I think everthing has large file support is enabled by default
now, so the limit is 2^63 for most "modern" filesystems --
that's the limit of the file size you can create using the
seek() trick. The limit for actual on-disk bytes may not be
that large.

Here's a good link:

http://www.suse.de/~aj/linux_lfs.html

--
Grant Edwards grante Yow! I'm GLAD I
at remembered to XEROX all
visi.com my UNDERSHIRTS!!
Jan 27 '06 #18
rbt
Grant Edwards wrote:
On 2006-01-27, rbt <rb*@athop1.ath.vt.edu> wrote:

Hmmm... when I copy the file to a different drive, it takes up
409,600,000 bytes. Also, an md5 checksum on the generated file and on
copies placed on other drives are the same. It looks like a regular, big
file... I don't get it.

Because the filesystem code keeps track of where you are in
that 400MB stream, and returns 0x00 anytime you're reading from
a "hole". The "cp" program and the "md5sum" just open the file
and start read()ing. The filesystem code returns 0x00 bytes
for all of the read positions that are in the "hole", just like
Don said:


OK I finally get it. It's too good to be true :)

I'm going back to using _real_ files... files that don't look as if they
are there but aren't. BTW, the file 'size' and 'size on disk' were
identical on win 2003. That's a bit deceptive.
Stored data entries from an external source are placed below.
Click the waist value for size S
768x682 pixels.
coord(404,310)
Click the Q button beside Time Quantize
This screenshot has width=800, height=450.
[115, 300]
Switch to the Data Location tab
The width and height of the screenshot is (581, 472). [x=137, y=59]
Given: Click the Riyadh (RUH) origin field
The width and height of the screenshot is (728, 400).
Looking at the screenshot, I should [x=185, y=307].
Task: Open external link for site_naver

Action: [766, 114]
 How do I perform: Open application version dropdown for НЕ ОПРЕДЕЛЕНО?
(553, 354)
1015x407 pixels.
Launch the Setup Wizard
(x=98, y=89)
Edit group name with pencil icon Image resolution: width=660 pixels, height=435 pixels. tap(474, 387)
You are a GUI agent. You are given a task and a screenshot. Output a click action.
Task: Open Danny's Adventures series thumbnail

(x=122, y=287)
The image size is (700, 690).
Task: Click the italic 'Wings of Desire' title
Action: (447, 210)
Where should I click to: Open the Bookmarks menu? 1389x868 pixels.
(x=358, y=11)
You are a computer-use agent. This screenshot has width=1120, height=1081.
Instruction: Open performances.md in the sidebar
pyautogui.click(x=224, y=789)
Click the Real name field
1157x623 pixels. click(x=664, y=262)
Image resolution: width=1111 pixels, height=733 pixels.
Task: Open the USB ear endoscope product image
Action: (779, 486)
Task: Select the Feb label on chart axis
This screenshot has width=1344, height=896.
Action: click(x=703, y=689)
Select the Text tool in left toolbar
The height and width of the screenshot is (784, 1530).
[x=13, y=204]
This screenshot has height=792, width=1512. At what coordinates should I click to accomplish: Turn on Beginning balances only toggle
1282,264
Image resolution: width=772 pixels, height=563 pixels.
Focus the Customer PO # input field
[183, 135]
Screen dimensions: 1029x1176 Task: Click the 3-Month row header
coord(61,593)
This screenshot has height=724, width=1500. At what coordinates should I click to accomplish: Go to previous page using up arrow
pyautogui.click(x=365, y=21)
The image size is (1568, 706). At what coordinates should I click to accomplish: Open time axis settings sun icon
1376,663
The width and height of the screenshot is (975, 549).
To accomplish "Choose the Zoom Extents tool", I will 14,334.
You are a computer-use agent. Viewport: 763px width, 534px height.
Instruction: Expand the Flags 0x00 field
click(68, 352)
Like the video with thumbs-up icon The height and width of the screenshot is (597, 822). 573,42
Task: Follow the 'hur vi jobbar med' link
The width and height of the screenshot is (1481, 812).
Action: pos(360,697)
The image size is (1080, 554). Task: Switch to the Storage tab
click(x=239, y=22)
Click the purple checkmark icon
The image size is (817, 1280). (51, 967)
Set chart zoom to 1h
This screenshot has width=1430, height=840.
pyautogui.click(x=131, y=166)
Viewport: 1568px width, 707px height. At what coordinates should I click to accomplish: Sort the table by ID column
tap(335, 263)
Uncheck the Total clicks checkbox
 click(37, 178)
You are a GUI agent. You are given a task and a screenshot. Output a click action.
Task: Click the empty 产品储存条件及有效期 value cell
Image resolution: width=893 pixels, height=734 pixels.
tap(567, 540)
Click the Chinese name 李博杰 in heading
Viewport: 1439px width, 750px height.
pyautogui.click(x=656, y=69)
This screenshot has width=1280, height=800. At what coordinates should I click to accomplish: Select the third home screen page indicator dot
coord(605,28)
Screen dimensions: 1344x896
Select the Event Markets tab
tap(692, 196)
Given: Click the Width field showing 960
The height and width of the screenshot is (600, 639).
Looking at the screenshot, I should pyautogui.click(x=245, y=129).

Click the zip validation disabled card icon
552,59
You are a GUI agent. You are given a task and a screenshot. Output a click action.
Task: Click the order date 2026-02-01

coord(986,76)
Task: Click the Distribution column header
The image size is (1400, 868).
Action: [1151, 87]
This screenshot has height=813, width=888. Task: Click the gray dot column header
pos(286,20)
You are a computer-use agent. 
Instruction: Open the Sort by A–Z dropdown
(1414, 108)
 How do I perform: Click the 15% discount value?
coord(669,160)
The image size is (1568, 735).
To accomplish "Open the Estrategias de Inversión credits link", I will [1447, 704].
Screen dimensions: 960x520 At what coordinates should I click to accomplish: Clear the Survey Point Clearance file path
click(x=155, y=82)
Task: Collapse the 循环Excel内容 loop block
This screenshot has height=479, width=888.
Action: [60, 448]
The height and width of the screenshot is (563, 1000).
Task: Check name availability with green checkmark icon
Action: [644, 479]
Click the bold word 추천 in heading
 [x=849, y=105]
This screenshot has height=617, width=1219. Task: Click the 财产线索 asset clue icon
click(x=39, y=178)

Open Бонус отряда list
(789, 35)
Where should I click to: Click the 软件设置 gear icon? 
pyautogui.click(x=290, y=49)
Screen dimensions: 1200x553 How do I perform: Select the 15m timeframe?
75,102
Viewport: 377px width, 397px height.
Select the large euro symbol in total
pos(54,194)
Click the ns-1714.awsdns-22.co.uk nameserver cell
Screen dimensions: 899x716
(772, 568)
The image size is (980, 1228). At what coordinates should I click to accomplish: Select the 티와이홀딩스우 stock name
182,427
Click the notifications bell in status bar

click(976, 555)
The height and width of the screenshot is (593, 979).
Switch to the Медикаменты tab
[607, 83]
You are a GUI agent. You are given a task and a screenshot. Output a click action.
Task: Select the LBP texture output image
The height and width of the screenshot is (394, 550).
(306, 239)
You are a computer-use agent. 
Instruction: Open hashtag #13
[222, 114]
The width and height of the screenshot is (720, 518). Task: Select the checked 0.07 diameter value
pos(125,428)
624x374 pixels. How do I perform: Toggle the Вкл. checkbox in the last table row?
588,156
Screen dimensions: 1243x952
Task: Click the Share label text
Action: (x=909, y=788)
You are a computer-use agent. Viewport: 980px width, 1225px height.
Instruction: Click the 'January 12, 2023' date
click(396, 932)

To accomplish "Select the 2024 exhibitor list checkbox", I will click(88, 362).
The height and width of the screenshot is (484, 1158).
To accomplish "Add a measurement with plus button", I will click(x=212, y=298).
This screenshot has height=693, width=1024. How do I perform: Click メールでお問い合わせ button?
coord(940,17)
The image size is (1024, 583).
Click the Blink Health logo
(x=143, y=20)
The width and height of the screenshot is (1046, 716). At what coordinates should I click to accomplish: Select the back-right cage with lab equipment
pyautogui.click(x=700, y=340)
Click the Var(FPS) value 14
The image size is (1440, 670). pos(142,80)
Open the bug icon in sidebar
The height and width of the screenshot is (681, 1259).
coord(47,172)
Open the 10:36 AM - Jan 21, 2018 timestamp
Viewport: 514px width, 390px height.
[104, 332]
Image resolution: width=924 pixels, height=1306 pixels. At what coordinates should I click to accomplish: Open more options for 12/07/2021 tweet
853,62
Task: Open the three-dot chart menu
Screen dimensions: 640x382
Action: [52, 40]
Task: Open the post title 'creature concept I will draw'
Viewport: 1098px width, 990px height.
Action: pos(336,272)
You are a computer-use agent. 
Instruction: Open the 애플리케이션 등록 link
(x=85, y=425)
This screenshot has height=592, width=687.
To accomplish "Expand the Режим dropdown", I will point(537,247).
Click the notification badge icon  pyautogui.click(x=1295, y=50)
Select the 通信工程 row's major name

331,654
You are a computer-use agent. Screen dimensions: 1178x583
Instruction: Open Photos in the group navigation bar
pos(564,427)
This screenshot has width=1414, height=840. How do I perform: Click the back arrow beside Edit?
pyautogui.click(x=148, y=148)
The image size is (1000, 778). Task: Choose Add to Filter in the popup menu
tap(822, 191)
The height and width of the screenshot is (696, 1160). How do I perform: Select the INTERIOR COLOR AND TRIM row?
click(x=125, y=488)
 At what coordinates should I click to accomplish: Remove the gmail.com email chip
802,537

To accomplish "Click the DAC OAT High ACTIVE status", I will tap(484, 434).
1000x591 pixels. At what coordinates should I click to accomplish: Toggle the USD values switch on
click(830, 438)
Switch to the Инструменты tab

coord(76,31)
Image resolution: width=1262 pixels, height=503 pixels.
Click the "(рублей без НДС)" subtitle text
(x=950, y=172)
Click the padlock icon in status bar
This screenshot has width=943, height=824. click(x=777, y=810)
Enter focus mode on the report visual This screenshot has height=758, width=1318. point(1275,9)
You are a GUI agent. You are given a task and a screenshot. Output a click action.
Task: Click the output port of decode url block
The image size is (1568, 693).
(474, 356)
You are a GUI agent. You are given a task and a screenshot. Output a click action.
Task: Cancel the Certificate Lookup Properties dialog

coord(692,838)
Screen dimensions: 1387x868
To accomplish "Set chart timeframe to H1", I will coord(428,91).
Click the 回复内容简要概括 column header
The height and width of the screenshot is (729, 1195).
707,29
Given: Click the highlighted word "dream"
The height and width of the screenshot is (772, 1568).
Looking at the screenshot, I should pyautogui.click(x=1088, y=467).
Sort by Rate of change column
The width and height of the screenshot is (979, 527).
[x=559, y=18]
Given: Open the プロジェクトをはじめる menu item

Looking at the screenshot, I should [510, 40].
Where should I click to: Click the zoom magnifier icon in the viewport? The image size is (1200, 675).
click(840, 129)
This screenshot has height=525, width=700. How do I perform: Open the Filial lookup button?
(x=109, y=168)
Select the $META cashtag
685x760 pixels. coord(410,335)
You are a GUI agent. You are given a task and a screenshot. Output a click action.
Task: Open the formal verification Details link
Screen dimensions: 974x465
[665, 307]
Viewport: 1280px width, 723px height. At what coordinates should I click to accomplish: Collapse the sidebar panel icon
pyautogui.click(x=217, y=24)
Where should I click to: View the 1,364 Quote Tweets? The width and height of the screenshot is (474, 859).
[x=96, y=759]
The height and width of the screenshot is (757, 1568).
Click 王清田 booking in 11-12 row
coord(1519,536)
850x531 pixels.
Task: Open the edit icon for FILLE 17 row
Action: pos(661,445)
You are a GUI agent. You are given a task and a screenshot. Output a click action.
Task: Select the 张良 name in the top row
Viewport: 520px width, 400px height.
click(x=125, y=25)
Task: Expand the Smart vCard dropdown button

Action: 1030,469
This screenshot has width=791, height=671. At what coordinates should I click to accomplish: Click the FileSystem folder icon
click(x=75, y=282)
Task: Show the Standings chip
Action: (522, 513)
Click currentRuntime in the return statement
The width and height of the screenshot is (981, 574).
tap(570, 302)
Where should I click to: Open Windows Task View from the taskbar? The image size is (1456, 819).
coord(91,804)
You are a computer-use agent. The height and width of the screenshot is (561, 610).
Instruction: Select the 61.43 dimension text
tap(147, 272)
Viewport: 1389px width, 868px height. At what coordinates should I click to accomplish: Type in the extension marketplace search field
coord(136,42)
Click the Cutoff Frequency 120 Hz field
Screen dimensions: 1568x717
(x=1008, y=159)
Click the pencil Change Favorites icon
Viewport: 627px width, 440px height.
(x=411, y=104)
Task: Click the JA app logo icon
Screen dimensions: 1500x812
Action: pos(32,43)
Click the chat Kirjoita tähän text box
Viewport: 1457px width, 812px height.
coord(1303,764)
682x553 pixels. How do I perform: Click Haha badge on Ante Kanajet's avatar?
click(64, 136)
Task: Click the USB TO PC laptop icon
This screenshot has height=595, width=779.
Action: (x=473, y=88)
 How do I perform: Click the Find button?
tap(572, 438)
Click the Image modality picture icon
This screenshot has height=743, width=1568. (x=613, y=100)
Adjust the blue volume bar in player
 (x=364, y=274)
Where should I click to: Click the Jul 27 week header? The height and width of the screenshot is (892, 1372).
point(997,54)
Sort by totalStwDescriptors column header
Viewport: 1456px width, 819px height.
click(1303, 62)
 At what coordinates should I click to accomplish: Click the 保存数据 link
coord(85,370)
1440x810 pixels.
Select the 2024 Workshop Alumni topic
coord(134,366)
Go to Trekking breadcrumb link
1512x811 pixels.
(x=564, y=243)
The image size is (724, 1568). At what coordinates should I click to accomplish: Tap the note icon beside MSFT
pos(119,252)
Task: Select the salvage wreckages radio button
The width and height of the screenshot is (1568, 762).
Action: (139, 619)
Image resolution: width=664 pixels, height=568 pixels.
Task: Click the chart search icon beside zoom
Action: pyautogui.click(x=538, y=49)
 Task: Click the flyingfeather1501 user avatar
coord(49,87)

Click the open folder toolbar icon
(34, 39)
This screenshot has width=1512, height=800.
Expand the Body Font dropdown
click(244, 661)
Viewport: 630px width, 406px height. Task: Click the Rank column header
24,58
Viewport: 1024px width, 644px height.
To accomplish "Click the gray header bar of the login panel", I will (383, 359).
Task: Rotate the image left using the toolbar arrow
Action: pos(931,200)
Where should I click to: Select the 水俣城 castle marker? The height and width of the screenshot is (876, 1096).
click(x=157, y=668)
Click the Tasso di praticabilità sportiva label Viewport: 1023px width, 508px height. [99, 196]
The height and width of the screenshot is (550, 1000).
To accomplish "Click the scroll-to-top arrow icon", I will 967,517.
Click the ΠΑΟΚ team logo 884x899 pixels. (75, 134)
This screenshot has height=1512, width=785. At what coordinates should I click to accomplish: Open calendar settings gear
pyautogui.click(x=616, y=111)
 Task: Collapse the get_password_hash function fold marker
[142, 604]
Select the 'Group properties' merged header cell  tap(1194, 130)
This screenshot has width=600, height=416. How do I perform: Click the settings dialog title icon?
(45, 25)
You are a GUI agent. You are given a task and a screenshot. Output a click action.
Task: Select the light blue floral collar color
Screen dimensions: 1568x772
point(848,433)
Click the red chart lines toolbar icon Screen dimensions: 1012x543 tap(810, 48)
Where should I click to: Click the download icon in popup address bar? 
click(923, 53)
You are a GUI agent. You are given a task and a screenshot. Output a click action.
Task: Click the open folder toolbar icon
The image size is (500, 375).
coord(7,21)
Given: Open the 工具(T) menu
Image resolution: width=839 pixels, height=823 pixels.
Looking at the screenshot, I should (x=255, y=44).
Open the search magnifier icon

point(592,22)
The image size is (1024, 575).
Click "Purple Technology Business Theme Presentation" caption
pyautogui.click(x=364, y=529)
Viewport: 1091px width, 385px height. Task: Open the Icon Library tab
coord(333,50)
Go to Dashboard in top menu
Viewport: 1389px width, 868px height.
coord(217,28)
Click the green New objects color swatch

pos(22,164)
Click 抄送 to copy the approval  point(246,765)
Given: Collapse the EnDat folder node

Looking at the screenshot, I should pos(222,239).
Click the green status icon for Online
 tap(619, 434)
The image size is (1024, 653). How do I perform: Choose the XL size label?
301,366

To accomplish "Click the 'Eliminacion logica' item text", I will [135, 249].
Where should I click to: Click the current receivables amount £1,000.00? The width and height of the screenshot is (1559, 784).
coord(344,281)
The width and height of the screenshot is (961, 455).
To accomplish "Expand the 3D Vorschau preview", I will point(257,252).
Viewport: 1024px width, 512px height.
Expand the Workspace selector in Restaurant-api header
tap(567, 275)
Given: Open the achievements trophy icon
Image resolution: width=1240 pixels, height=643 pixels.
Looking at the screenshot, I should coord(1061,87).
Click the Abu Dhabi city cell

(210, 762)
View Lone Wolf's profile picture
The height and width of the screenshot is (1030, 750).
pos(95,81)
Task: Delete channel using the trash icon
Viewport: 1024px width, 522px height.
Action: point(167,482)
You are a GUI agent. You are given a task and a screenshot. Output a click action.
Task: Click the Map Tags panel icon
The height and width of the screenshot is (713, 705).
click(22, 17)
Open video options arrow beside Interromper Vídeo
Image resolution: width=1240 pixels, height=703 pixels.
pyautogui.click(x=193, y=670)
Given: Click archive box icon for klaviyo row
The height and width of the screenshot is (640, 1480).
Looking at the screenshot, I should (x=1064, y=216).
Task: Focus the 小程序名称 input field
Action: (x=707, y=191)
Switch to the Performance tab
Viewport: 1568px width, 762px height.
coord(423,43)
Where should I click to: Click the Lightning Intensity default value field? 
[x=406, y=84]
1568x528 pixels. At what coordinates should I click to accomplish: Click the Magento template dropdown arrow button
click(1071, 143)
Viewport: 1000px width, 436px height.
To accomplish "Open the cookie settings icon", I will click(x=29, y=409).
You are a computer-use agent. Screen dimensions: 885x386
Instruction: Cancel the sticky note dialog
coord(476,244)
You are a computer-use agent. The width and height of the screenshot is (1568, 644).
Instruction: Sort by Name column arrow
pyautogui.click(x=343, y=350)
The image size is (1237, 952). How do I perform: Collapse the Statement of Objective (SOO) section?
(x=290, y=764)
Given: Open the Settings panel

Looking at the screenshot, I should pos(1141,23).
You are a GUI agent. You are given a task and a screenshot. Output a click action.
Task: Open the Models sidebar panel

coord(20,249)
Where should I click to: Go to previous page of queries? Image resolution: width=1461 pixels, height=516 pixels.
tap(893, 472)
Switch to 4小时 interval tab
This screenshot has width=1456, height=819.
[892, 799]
According to the NTFS
docs, they should be drastically different... 'size on disk' should be
like 64K or something.

The blocks that were never written are virtual blocks,
inasmuch as read() at that location will cause the filesystem
to return a block of NULs.


Jan 27 '06 #19
On 2006-01-27, Erik Andreas Brandstadmoen <er**@brandstadmoen.net> wrote:
Grant Edwards wrote:
Because the filesystem code keeps track of where you are in
that 400MB stream, and returns 0x00 anytime you're reading from
a "hole". The "cp" program and the "md5sum" just open the file
and start read()ing. The filesystem code returns 0x00 bytes
for all of the read positions that are in the "hole", just like
Don said:
And, this file is of course useless for FS benchmarking, since
you're barely reading data from disk at all.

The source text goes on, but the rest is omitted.